Available mechanisms to have access to information, and greater transparency and accountability such as questions and motions in the Legislature have had limited success, and parliamentary oversight bodies such as the Public Accounts Committee and the Parliamentary Sectoral Committees have contributed eight of the 11 committee reports pending on the Order Paper, some for as long as nine months.
For the first time in the history of the Guyana Parliament, Ministers now sit on the Public Accounts Committee, one of whom is the subject of an investigation. The four sectoral oversight committees of the Government’s policies and performance also now include Ministers. These developments are in clear violation of the intention of the Constitution and the Parliamentary Standing Orders to strengthen scrutiny of Government expenditure, policies and performance.

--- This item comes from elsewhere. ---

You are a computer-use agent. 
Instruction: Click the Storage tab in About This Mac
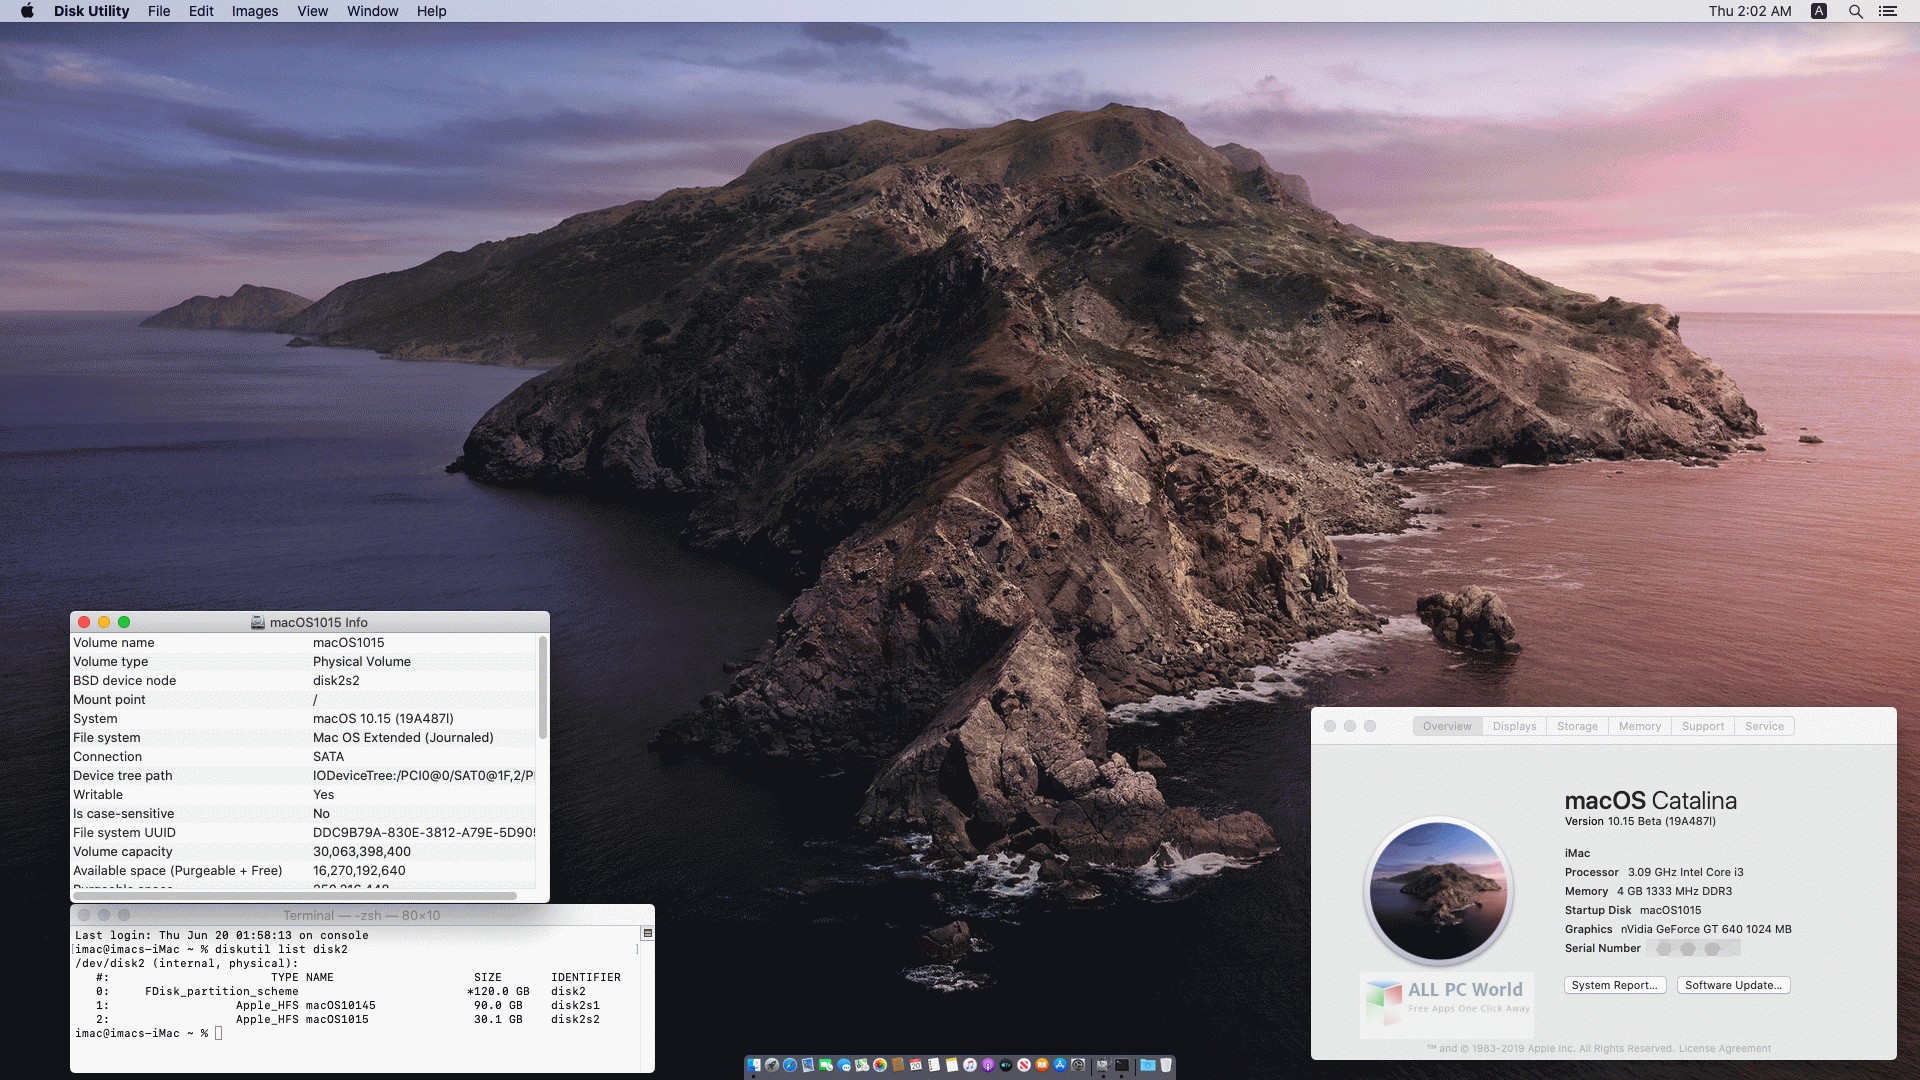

The Government defeated the 2016 Opposition motion calling for all Members of Parliament to make public their income tax declarations and submissions to the Integrity Commission for the last 10 years. The Government has not appointed the Integrity Commission. Furthermore, a request by the Leader of the Opposition to hire an international firm specialised in tracing assets of former and current Government officials has not solicited any response from the Government.
“The NPTA website, a critical measure that allows for public access and scrutiny of the procurement process, is now more limited in access to information than four years ago. The electronic procurement system, started in 2014, seems to have been abandoned. This lack of information and public disclosure, including the introduction of non-disclosure clauses in contracts of awards of tenders, have made it even more difficult to know what is going on at the various stages of the procurement of Government goods and services,” the Opposition charged.
“There are no public statistics available on procurement whether by method – public, restricted, sole sourced – of goods and services nor on the number of contracts awarded at what price and to whom. Questions to Ministers on specific tenders take a long time to be answered, or are never answered in the National Assembly,” the Opposition said.
It pointed out that the Commissioner of Information under the Access to Information Act is denied an office and staff and, therefore, could not function effectively.
“These acts are indicative of an environment cultivated by the Government based on nepotism and corruption and one that is deliberately designed to deny transparency and accountability. Were it not for the progress made by Guyana through constitutional and legal reforms since it ratified the Inter-American Convention to enhance transparency and accountability, the public would be even more removed and uninformed,” the PPP/C Opposition argued.
According to the PPP/C Opposition, it is clear that the Government has paid scant attention to the Inter-American Convention Against Corruption and its obligations to work in “good faith” to implement the recommendations of the MESICIC. In contrast, the reversal of the progress made by Guyana in implementing the Convention is conspicuous. Despite the rhetoric about anti-corruption, the country is being mired in the depths of corruption, the Opposition charged.
It noted that the above-mentioned examples are by no means an exhaustive list.
“Although the Parliamentary Opposition has not been invited to be part of the review, we, however, stand ready to meet with the OAS MESICIC review team,” the Opposition stated.